Sezione del documento:
______________________________

L’ex direttore sportivo di Roma e Torino Gianluca Petrachi ha parlato di Paulo Fonseca ai microfoni di TVPlay. Il tecnico portoghese è l’allenatore prescelto dal Milan per guidare la squadra nella prossima stagione e ha collaborato con il dirigente in giallorosso: ecco le sue parole.
“Il Milan resta il club più blasonato al mondo. Allenare il Milan non è per tutti. Ho scelto Fonseca alla Roma perché c’era un progetto legato alla valorizzazione dei giovani. Lui portava un calcio offensivo, voleva vincere le partite attraverso il gioco. Lo trovavo preparato. Si è ritrovato contro bravi allenatori che lo hanno fermato. La Roma, finché sono stato al fianco a Fonseca, stava facendo benissimo ed era in linea con le aspettative che ci erano state richieste. Poi è rimasto da solo, perché sono andato via, e nonostante tutto è andato bene. Io credo che i punti in campionato fatti da lui non li ha fatti Mourinho nell’arco del suo triennio. Bisogna capire anche in che contesto arriva“.

______________________________

Righe fornite:
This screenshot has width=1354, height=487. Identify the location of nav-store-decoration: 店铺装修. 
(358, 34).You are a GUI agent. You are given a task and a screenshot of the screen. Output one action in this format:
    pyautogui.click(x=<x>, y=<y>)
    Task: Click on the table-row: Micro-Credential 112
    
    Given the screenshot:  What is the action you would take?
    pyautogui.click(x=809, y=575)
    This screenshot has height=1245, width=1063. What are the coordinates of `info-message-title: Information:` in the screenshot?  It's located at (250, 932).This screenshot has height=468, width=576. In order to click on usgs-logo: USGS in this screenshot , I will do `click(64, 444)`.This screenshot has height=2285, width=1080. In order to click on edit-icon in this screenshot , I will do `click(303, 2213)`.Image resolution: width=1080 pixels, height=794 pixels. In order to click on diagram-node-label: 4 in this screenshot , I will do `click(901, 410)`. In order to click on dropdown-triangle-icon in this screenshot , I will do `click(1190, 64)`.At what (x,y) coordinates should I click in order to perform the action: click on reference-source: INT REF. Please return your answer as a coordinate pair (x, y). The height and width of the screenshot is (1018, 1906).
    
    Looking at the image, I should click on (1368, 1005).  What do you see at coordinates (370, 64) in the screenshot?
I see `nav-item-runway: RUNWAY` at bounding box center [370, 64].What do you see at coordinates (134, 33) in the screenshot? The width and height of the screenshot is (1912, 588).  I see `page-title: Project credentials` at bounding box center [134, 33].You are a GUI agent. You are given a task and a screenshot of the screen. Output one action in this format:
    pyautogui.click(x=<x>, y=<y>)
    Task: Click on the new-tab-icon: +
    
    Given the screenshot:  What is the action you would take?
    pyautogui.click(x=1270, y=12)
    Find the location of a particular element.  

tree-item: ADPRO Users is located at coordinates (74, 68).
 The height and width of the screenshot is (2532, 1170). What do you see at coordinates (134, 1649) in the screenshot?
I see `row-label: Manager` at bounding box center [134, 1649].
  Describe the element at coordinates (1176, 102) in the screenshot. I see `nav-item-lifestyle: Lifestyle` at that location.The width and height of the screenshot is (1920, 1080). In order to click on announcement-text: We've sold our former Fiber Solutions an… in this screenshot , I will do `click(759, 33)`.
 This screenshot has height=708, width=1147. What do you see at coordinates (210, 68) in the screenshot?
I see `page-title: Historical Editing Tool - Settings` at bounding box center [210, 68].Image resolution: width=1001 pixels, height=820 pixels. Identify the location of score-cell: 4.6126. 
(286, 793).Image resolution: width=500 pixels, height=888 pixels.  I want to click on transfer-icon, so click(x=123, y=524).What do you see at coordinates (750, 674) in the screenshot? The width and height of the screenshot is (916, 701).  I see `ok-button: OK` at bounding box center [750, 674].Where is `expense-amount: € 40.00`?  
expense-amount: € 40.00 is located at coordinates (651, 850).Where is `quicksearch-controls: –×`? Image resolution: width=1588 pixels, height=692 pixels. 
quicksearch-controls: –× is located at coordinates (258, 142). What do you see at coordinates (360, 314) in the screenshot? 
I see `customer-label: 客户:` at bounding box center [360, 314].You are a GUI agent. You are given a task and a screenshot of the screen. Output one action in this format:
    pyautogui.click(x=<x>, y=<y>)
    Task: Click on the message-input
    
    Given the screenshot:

______________________________

Parti dell'esercizio:
a: Rispondi in base al testo su Fonseca alle domande seguenti.
(i) Quale allenatore ha scelto il Milan per guidare la squadra nella prossima stagione?
(ii) Di quali club è stato direttore sportivo Gianluca Petrachi?
(iii) Per quale motivo Petrachi ha scelto Fonseca alla Roma?
b: Completa il testo su Fonseca scrivendone la parte successiva, a partire dall'ultima frase riportata.

Risposte ai compiti:
a:
(i) Paulo Fonseca.
(ii) Roma e Torino.
(iii) Perché c'era un progetto legato alla valorizzazione dei giovani.

b:
Petrachi conclude: “Ha il suo carattere. Fonseca sapeva dire con grande stile ed eleganza ma sapeva anche usare un tono diverso con giocatori illustri… Ora ha una responsabilità importante e finora non ha mai avuto l’obbligo di dover vincere. Al Milan le pressioni sono diverse. Dovrà essere supportato, aiutato, perché credo Pioli non sia stato aiutato tantissimo in questo ultimo anno. Credo sia stato il parafulmine di tante situazioni. Mi auguro che lo aiutino di più di Pioli. Posso garantirvi che il Milan giocherà a trazione anteriore“.